The Nepal Government plans to hold its first general elections in October 1957. Prior to the elections, a constitution for Nepal is expected to be promulgated. Both these measures indicate the basic western orientation of the King9 and the present Nepalese Government. The United States should encourage the democratic trend in Nepal, but also bear in mind that Nepalese limitations might handicap any government established under the forthcoming constitution.

[Here follow résumés of principal United States economic commitments to India and action assignments to United States Government agencies.]

  1. Source: Department of State, OCB Files: Lot 62 D 430, India. Secret. The cover sheet was dated July 5, 1957. Attached to an undated memorandum by Charles E. Johnson, which noted that the OCB at its June 27 meeting had revised and concurred in the operations plan “for implementation by the responsible agencies of the actions and programs contained therein.”
  2. Document 5.
  3. Not printed.
  4. Not printed here.
  5. The Department of Agriculture and the Export-Import Bank had not been represented on the original working group.
  6. The state of Kerala resulted from the November 1, 1956, merger of the Malabar district of Madras State and the former state of Travancor–Cochin. Following the Communist electoral victory, the Department of State requested the Embassy to assess, among other things, the importance of Kerala to U.S. policy. (Telegram 2659 to New Delhi, April 8; Department of State, Central Files, 791.00/4–857) The response on April 12 indicated that Kerala’s importance was primarily in political, psychological, and strategic fields rather than in the areas of trade and investment. (Telegram 314 from Madras; ibid., 791.00/4–1257) Rountree submitted a study of the “Implications For U.S. Foreign Policy Of Communist Electoral Victory in Kerala” to Dulles on April 29. (Ibid., 791.00/4–2957)
  7. For text of the “Agreement relating to transfer by the Government of the United States to the Government of India of certain military supplies and equipment,” see TIAS 2241; 2 UST 872.

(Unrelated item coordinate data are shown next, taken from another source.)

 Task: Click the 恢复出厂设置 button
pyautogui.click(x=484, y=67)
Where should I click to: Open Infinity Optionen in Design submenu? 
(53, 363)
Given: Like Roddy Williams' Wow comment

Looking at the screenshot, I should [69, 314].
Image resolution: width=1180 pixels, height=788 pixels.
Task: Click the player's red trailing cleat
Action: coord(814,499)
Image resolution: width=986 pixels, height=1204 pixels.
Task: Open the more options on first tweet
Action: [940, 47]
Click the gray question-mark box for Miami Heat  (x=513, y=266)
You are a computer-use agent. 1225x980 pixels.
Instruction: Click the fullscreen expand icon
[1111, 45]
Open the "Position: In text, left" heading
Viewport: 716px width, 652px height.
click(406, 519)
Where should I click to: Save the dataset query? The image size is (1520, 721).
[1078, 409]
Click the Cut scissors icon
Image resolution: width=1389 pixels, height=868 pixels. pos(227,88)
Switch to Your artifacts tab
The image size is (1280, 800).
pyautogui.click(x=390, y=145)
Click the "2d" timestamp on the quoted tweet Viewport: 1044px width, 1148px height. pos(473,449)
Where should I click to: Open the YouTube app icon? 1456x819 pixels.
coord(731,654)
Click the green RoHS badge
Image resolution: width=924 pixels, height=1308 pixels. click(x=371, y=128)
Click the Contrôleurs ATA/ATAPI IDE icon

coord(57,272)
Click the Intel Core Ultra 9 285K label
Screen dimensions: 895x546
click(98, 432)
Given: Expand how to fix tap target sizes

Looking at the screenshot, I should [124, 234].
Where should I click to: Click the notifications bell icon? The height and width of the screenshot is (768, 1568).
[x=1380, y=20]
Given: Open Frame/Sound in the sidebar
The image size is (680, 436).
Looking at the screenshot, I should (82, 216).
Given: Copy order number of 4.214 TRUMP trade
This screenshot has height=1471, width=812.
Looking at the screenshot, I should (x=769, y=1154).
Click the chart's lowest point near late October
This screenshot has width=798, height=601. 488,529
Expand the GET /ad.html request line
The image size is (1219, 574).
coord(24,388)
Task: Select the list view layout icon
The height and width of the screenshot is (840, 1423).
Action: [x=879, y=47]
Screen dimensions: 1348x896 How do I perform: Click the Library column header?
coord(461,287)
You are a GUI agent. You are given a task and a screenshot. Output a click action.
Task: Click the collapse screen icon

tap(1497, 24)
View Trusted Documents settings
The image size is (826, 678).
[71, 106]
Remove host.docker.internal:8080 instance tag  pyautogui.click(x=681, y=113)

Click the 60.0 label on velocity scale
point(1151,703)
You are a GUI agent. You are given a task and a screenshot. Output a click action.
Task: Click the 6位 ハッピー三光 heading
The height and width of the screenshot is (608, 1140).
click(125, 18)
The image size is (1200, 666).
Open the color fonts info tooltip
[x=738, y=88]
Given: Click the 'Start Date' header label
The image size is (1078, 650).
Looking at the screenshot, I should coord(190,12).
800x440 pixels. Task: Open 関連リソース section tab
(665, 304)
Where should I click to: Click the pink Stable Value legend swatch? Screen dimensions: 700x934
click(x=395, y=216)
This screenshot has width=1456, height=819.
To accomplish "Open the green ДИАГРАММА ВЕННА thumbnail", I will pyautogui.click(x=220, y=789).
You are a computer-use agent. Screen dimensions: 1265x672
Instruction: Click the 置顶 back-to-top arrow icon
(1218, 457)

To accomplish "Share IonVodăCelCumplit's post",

  8. Jones wrote to Consul General Gordon H. Mattison at Calcutta on July 16 to advise that should Ambassador Bunker visit Katmandu he might discreetly mention to government officials the dangers that could result from Nepalese acceptance of Soviet aid while, at the same time, refraining from any implication of possible additional U.S. assistance. (Department of State, NEA/SOA Files: Lot 62 D 43, Nepal 1957)
  9. King Mahendra Bir Bikram Shah Dev.